08/10/02, 27
■ 調理実習での微生物検査の結果
【質問】
 北海道にある某高校で勤務しているものです。いつも拝見させて頂いております。私の学校では, 食品中の微生物検査を実際に行い, 食の安全性に対して勉学させている学校です。今回, 自分達が調理実習で作成した「ほうれん草のムース」の生菌数測定をし, 実際に売られている商品の規格 (微生物規格基準) を参考にして, その数値以下になるように指導していました。ですが, 実際の数値より生菌数を抑えることができませんでした。

(1) 生菌数を測定する時には, 滅菌生理食塩水に試料を入れて普通寒天培地で37℃48時間で培養した結果:

 培養結果 400,000 CFU/gram (規格基準 100,000 CFU/gram 以下) 

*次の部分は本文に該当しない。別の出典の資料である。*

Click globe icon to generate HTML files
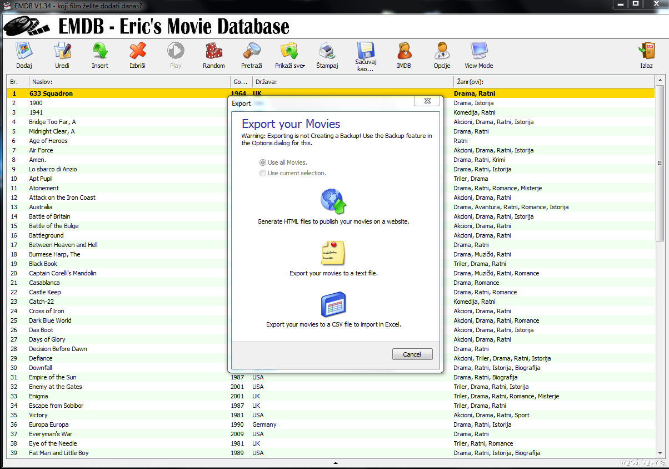669x469 pixels. pos(333,201)
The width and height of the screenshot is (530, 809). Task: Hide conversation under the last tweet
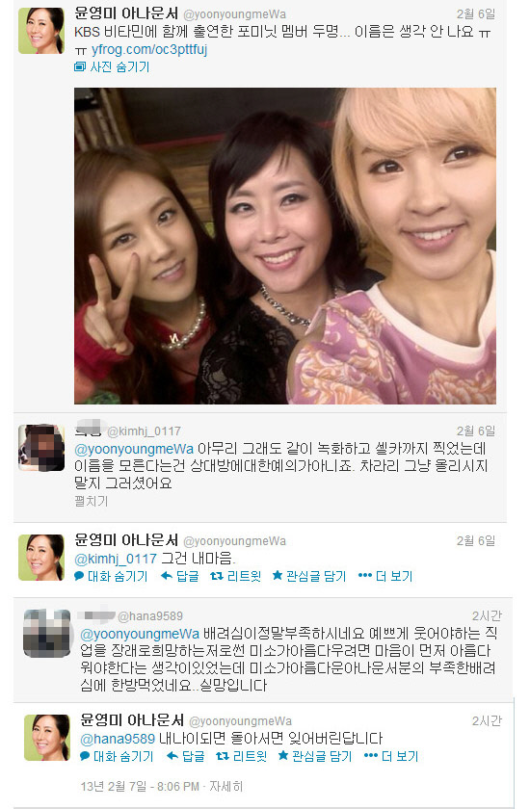click(x=117, y=756)
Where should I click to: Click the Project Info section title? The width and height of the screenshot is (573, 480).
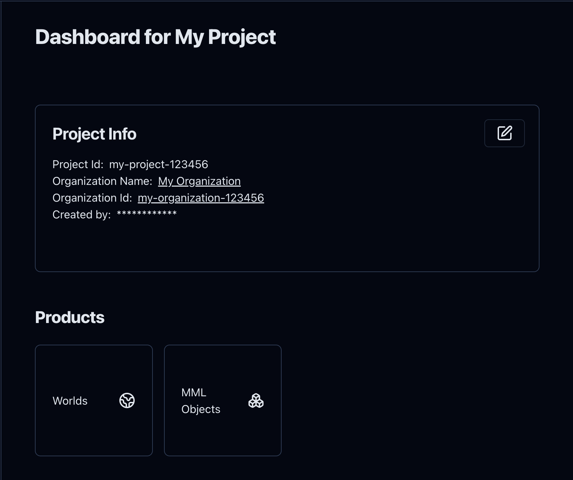click(x=94, y=134)
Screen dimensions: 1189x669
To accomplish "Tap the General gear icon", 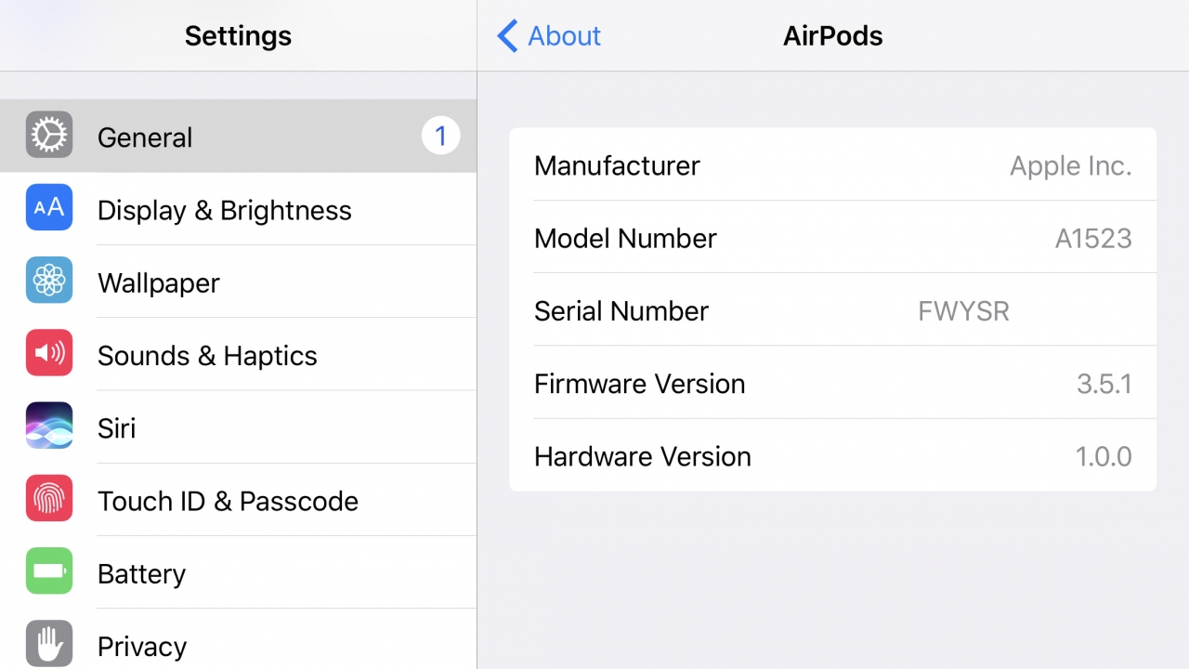I will click(x=49, y=136).
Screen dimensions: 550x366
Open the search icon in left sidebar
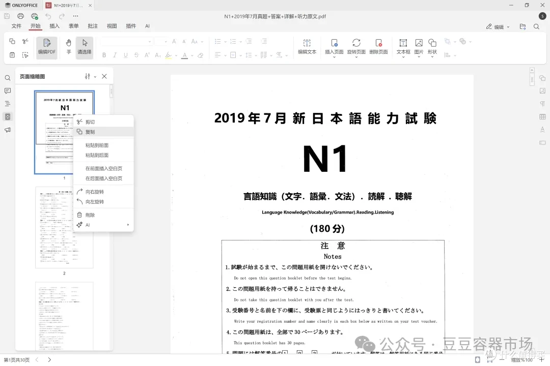click(x=7, y=78)
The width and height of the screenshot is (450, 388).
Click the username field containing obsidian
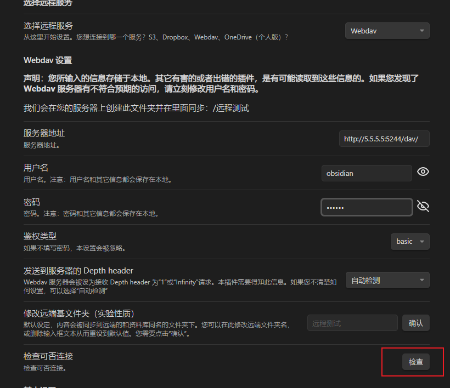(x=367, y=173)
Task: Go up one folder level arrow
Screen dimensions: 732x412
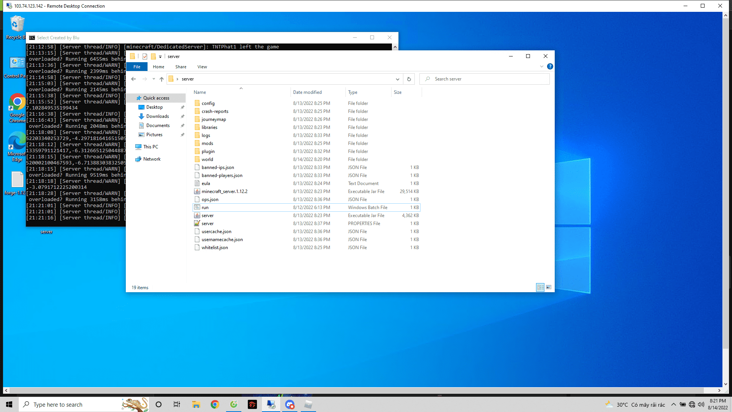Action: 162,79
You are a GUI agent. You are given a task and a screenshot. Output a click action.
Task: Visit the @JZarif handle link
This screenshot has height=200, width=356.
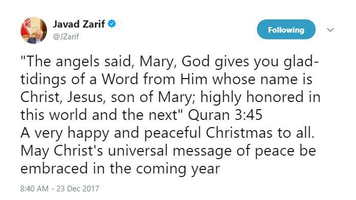tap(66, 37)
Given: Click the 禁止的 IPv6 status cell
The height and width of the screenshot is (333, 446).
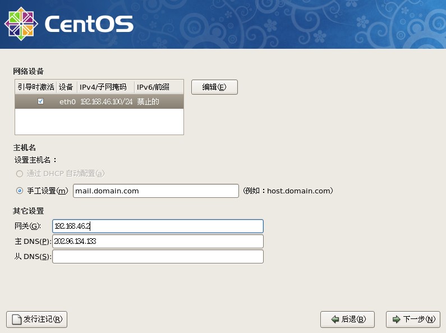Looking at the screenshot, I should [x=149, y=101].
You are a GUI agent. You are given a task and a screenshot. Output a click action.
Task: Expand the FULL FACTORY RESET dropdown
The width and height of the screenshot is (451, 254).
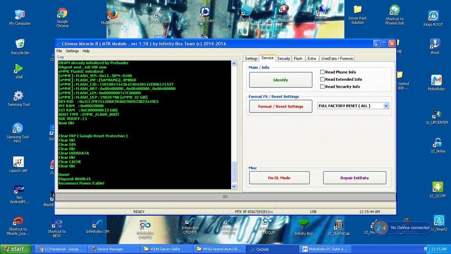pyautogui.click(x=386, y=106)
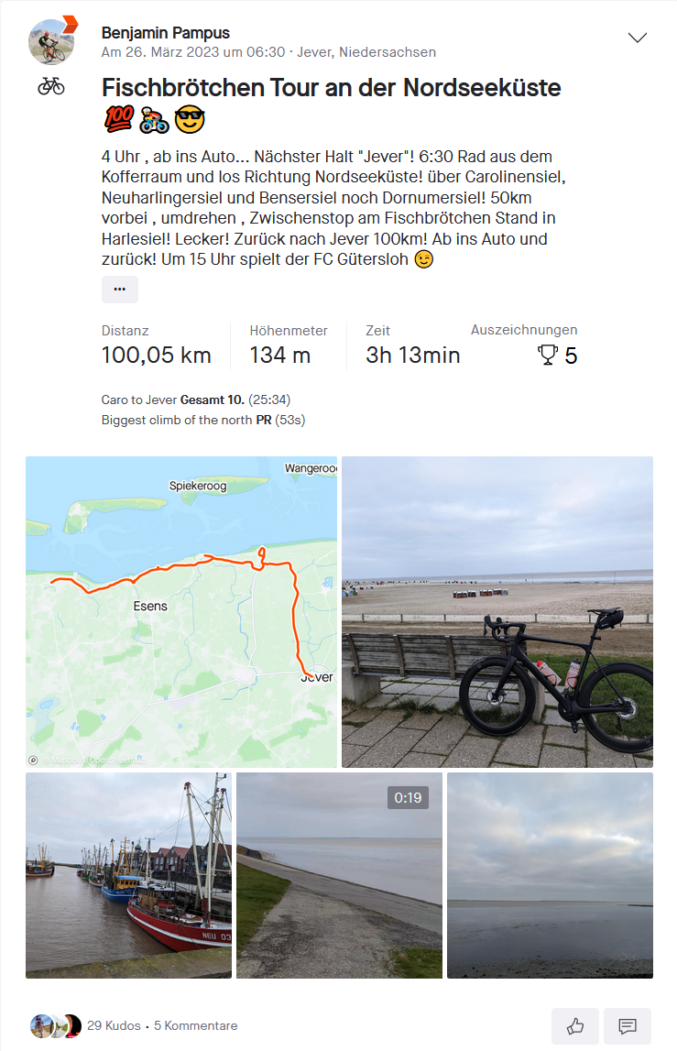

(2) 大腸菌群の定性試験を行い, BGLB培地に10倍希釈液1 mLを加え, 37℃48時間で培養した結果:

 培養結果 「陽性」/gram (規格基準 「陰性」/gram)

(3) 黄色ブドウ球菌の定性試験を行い, ブドウ球菌培地に10倍希釈液 0.1 mLを加え, 37℃48時間で培養した結果:

 培養結果 “黄色ブドウ球菌以外の微生物が存在するので, 違う方法での培養が必要” (規格基準 「陰性」/0.1 gram

となりました。何か見直す点, また衛生的に行う方法でのアドバイス等がありましたらお願いします。

【回答】
 衛生的に行う方法としては, ホウレン草の根に近い部分は切り取り, 傷んでいる葉は取り除き, さらに調理する前に塩素などにつけてよく洗うことです (その後, 水道水でよく洗って下さい)。また, 細菌学的検査を行う場合はすべて滅菌したものを使用し, 無菌操作 (熟練が必要) が基本です。最終製品のみを検査するのではなく, 原材料のそれぞれについて細菌学的試験を行えば, 最終製品の微生物がどの原材料から多く持ち込まれるかが判明し, どこに注意すれば少ない菌数の製品ができるかがわかる筈です。

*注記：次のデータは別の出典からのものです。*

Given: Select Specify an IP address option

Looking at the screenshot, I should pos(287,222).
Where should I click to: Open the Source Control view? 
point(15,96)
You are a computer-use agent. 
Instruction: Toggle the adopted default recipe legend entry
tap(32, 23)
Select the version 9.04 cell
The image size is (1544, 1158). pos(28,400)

(1) 生菌数を測定する時には, 滅菌生理食塩水を検体に対して10倍希釈になるように加え, 試料の調製 (食品衛生検査指針を参照) を行います。それをさらに10倍段階希釈し, 各希釈液の1 mlずつを2枚の滅菌空シャーレへ接種し, 滅菌した標準寒天培地を45℃前後に保温して, その培地で“混釈培養”します。37℃で48時間培養し, 30_300個のコロニーが出現したシャーレを選び, 菌数を計測して平均して1 gram当たりの生菌数を求めます。

(2) 弁当及びそうざいの衛生規範では, “大腸菌は「陰性」”としていますが, “大腸菌群”については特に規定していません。大腸菌の検査方法は冷凍食品の規格基準に従ってください。

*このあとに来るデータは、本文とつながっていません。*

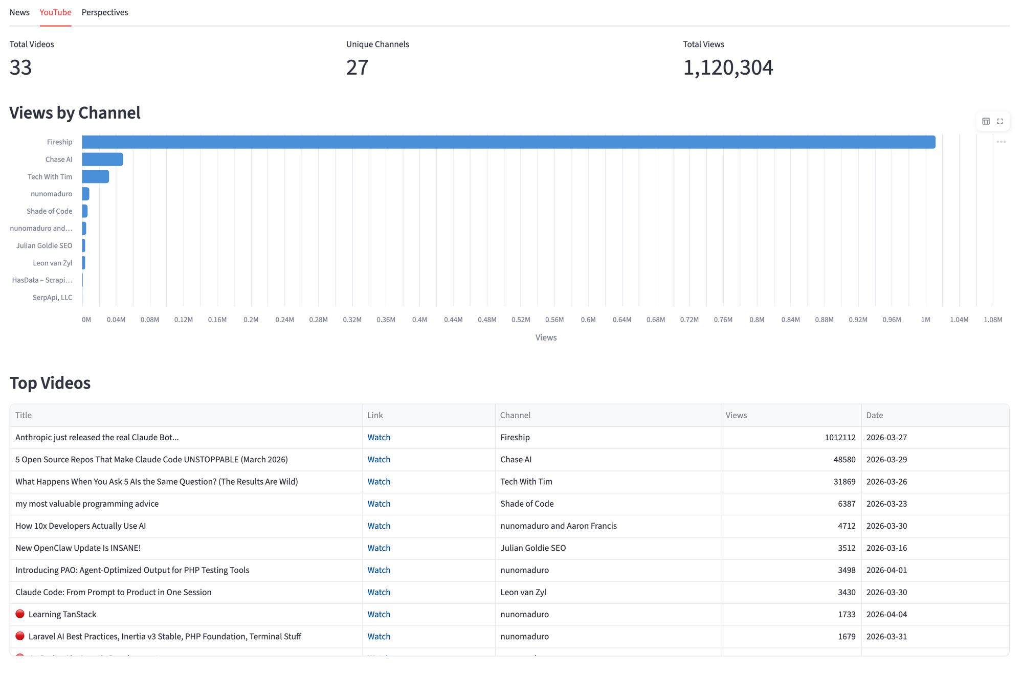Click the Fireship bar in the chart

pyautogui.click(x=508, y=142)
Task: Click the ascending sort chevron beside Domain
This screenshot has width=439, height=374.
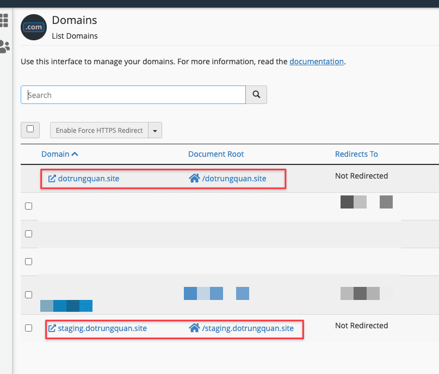Action: 75,153
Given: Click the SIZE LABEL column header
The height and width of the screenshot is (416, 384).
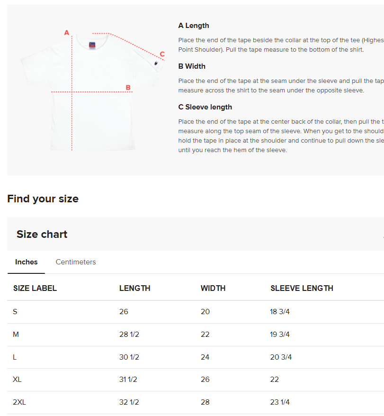Looking at the screenshot, I should [x=35, y=288].
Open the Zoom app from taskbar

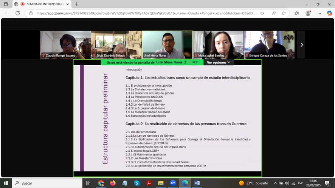172,183
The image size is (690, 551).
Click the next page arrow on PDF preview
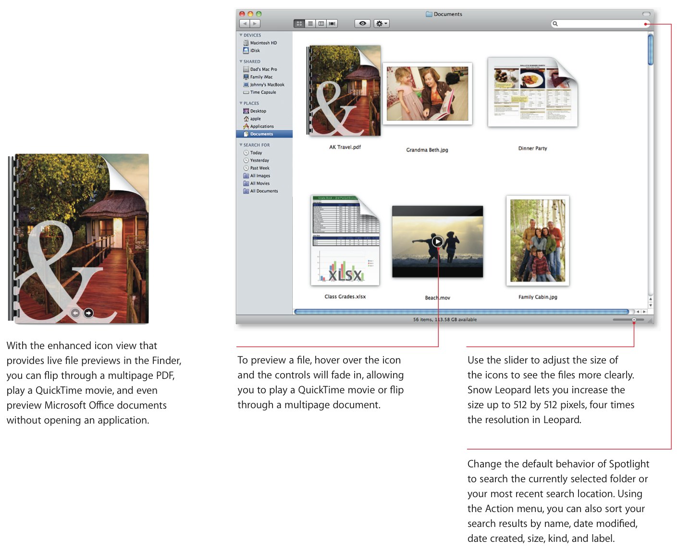pos(88,313)
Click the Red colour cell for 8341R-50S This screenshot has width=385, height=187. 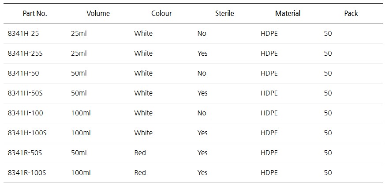(140, 153)
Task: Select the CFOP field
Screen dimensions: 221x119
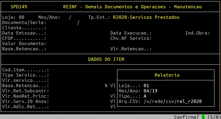Action: click(x=64, y=38)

(3) ブドウ球菌培地には, 黄色ブドウ球菌以外の細菌も多数発育します。培養結果の判定としては, 卵黄反応の有無を基本として観察してください。

(日水製薬・小高 秀正)


【追加質問】
 ほうれん草のムースを10倍に希釈させ, BGLB培地に1 mL接種し, 24時間恒温器で培養しました。24時間後では変色もせず, ガスも産生しませんでした。ですが翌日, 48時間経つと3本中1本でガス産生が観察されました。ほうれん草をペースト状にして使用しているため, 試験管の中にはほうれん草の葉も入っています。BGLB培地は変色していませんが, ガスが産生するケースはあるのでしょうか???

【回答】
 BGLB培地では色の変化は見られません。ガスの有無だけを判定する培地です。BGLBの緑は, BTBのようなpH指示薬ではなく, ブリリアントグリーンという色素で, グラム陽性菌を抑制するために入っています。最初の回答をした後, いろいろ考えたのですが, 原材料からの汚染も考えられましたが, 調理器具 (濾す器具や洗浄し難い部分など) からの汚染も十分考えられ, この点は洋菓子などの食品メーカーも一番気を使っているところです。